DETALHES DO PROBLEMA → Por favor, converta em uma lista JSON de strings tudo o que vai da linha dos dados abaixo que contém "Given: Select 跨年演唱会江苏卫视 suggestion" até a linha que contém "coord(544,57)", incluindo as duas. Use uma string para cada linha e deixe de fora as linhas em branco.

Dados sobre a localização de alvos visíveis
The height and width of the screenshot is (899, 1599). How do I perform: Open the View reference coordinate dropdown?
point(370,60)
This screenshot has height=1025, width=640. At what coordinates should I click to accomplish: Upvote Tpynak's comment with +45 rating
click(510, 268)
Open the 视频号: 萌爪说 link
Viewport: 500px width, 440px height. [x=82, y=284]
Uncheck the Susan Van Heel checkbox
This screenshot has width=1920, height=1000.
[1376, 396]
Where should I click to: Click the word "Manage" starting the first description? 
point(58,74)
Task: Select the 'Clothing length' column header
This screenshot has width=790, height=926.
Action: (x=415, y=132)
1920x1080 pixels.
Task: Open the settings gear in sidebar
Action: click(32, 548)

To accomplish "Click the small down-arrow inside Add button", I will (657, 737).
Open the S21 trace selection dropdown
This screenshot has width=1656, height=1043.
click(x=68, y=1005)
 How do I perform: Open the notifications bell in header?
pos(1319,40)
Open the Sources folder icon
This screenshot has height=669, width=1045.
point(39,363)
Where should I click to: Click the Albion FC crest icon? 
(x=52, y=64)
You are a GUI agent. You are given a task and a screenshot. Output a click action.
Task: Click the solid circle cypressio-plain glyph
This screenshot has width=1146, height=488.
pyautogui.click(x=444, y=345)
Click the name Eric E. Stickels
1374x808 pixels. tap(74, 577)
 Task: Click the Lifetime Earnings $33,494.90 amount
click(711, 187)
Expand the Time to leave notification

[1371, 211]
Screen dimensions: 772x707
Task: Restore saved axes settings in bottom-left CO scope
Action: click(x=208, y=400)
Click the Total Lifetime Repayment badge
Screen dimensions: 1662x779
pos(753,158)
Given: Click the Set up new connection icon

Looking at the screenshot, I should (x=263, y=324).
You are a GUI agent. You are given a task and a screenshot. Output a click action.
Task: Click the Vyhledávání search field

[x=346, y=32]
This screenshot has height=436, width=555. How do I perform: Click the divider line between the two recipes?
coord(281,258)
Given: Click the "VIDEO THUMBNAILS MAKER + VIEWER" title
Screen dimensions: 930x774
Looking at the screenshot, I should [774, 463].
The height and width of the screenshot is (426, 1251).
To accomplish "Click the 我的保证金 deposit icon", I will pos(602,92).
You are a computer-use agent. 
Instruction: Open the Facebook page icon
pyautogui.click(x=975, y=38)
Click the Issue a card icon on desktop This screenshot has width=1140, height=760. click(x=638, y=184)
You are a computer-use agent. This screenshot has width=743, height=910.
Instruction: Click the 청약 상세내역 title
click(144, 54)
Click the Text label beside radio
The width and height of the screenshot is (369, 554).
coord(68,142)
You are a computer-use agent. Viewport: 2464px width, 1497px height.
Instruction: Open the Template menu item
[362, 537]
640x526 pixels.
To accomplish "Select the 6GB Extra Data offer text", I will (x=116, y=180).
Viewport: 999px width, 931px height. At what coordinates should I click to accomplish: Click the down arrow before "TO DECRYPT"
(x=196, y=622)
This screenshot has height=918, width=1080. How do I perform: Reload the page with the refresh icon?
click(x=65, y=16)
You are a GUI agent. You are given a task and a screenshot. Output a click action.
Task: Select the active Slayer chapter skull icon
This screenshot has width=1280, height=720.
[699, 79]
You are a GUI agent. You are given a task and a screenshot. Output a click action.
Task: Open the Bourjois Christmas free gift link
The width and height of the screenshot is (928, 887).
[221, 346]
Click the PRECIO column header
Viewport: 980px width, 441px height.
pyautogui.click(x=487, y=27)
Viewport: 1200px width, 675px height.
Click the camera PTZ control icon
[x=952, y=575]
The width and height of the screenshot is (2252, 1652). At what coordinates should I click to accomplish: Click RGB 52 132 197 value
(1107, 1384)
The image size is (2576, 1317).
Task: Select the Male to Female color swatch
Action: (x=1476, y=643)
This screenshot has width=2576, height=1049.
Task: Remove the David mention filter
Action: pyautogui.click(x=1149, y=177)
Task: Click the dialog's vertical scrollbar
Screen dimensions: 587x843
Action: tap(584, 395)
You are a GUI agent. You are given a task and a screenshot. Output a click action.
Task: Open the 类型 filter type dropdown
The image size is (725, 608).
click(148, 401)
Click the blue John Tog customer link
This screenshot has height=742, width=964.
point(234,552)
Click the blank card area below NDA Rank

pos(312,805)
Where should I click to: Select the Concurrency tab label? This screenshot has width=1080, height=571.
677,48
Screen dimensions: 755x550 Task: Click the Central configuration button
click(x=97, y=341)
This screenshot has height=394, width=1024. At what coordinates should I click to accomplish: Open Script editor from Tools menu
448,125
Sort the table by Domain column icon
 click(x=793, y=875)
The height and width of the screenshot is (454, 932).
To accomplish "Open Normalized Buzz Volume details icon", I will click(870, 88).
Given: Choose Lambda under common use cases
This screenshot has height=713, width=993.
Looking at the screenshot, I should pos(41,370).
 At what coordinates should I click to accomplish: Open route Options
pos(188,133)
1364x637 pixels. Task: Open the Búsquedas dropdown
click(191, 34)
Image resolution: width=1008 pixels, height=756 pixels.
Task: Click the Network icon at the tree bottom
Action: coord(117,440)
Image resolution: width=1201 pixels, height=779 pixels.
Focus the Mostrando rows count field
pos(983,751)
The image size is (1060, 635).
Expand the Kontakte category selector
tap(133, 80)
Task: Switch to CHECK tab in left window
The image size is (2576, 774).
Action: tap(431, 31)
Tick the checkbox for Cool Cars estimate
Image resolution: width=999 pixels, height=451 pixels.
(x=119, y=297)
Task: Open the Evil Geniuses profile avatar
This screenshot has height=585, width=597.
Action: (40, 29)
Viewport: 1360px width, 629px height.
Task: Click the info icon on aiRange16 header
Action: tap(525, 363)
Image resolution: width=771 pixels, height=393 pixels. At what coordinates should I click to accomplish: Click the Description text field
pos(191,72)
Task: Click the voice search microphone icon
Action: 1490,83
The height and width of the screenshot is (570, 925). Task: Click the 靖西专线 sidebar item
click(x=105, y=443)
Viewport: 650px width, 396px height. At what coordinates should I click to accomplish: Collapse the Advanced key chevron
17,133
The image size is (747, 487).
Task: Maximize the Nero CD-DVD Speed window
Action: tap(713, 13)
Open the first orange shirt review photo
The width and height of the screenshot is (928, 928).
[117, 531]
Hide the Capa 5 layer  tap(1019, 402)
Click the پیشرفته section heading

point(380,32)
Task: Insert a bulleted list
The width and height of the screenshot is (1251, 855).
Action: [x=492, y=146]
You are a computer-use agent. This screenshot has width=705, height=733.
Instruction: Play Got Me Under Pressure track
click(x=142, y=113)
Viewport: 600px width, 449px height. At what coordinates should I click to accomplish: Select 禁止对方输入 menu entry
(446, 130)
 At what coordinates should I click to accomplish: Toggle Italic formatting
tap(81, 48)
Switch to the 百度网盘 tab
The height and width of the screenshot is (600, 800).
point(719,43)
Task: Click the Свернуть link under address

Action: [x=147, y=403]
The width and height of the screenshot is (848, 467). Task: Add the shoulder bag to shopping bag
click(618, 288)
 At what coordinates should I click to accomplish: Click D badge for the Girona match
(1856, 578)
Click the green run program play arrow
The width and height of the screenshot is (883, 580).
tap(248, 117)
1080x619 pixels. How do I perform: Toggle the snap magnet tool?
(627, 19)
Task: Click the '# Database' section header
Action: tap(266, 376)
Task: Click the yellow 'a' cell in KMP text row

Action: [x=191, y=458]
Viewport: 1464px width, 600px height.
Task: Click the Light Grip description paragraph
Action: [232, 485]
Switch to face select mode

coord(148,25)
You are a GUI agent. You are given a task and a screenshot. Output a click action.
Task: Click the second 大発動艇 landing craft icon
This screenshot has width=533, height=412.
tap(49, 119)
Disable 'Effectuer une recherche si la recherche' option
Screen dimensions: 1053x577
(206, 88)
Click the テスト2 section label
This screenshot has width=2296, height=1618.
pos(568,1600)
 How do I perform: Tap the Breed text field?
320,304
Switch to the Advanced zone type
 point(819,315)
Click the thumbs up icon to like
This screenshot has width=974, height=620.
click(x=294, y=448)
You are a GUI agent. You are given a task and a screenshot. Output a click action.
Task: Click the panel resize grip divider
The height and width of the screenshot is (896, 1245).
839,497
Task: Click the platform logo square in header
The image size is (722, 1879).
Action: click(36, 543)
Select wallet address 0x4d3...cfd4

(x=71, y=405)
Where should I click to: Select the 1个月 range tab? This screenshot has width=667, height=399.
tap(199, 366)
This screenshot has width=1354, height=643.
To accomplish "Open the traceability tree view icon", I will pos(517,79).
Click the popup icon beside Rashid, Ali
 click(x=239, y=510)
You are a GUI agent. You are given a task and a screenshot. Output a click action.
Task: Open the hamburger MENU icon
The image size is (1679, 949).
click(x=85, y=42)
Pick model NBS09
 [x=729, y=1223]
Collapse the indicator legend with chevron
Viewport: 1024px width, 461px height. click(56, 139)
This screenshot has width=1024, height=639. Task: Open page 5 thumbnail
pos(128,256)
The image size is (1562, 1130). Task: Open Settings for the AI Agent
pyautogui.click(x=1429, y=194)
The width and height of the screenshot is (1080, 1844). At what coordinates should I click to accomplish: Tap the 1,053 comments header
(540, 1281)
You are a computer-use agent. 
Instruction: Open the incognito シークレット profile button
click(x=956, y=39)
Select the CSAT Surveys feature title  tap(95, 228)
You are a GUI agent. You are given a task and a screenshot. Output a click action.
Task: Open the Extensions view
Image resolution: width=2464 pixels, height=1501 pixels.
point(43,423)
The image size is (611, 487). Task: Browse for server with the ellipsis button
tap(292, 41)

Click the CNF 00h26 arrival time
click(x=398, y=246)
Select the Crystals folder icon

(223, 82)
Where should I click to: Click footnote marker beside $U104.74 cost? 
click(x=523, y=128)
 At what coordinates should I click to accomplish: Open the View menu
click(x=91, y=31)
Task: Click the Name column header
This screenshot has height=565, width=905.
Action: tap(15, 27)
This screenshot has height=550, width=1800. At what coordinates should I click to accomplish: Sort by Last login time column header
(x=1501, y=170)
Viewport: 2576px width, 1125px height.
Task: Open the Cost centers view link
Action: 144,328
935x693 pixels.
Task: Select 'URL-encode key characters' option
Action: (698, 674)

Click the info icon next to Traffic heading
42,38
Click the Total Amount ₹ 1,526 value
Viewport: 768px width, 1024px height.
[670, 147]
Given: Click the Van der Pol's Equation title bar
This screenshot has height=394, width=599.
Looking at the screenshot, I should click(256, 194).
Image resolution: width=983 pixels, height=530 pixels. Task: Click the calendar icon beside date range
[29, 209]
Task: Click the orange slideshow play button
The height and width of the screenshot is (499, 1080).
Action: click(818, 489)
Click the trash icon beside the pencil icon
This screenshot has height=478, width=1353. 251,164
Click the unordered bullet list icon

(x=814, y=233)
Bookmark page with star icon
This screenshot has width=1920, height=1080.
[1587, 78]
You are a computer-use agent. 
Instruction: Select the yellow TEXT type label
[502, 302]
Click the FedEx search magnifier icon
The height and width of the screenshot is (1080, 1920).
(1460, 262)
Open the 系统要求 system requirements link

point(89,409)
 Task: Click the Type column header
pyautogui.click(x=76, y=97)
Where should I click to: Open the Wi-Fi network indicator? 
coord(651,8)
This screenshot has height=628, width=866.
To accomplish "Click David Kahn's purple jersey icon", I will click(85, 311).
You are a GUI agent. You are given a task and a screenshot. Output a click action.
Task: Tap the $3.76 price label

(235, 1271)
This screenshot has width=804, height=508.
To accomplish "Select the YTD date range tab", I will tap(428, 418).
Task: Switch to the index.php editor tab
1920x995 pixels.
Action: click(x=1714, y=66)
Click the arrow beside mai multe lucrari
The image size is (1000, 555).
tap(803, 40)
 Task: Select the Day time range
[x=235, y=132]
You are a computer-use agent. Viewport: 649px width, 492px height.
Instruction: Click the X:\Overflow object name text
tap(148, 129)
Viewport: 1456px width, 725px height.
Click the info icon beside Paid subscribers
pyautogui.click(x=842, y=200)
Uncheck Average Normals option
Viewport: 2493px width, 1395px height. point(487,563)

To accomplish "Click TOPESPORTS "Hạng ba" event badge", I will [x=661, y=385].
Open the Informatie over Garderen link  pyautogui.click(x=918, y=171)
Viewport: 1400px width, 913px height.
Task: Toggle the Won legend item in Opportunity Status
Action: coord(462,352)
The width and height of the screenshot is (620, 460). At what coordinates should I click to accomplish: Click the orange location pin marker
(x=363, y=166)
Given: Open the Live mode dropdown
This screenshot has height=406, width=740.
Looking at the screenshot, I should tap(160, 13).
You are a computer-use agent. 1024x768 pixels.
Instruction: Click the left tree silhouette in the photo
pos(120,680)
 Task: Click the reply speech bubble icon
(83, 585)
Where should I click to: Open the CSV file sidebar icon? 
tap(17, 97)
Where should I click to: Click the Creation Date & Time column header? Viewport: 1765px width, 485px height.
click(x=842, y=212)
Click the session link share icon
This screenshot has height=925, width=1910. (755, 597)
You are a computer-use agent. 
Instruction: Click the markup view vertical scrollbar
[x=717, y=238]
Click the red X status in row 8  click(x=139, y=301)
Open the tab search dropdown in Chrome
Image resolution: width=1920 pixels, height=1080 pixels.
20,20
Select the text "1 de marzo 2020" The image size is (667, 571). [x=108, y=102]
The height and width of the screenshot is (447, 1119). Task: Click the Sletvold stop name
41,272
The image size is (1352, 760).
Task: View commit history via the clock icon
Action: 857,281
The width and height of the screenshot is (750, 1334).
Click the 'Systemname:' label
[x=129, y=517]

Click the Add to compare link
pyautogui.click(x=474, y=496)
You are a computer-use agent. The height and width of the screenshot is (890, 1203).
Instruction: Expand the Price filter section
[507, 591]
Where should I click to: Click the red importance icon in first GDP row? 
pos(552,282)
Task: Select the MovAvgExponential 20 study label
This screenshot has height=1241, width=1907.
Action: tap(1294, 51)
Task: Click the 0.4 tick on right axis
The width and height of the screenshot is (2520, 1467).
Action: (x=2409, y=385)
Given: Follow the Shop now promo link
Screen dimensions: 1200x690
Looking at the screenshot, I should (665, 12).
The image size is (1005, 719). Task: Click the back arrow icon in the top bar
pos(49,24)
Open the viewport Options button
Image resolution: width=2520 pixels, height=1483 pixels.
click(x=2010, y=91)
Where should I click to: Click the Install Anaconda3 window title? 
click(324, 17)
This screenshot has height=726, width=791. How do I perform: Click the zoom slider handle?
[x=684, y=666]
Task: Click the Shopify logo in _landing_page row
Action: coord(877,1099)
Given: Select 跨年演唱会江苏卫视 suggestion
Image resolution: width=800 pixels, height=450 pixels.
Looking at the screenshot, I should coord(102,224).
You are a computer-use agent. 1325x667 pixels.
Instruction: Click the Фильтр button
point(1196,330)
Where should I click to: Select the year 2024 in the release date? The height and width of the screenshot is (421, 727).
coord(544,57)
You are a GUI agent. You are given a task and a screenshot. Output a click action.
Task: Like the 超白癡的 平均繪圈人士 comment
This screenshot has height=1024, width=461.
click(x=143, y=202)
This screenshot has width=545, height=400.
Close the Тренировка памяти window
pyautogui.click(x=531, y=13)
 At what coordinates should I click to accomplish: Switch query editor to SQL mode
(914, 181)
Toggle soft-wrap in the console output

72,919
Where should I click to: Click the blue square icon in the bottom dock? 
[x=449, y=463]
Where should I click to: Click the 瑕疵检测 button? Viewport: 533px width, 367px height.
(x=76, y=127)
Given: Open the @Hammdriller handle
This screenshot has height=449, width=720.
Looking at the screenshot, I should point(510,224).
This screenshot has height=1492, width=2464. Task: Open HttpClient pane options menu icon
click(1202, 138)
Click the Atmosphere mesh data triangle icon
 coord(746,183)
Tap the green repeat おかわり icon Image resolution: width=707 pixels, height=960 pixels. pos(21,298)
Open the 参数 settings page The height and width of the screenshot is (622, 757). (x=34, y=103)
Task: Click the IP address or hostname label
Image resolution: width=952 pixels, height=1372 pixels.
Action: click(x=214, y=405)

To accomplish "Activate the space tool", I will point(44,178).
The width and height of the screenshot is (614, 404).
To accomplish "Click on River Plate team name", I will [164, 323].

RESPOSTA COMPLETA →
[
  "Given: Select 跨年演唱会江苏卫视 suggestion",
  "Image resolution: width=800 pixels, height=450 pixels.",
  "Looking at the screenshot, I should coord(102,224).",
  "You are a computer-use agent. 1325x667 pixels.",
  "Instruction: Click the Фильтр button",
  "point(1196,330)",
  "Where should I click to: Select the year 2024 in the release date? The height and width of the screenshot is (421, 727).",
  "coord(544,57)"
]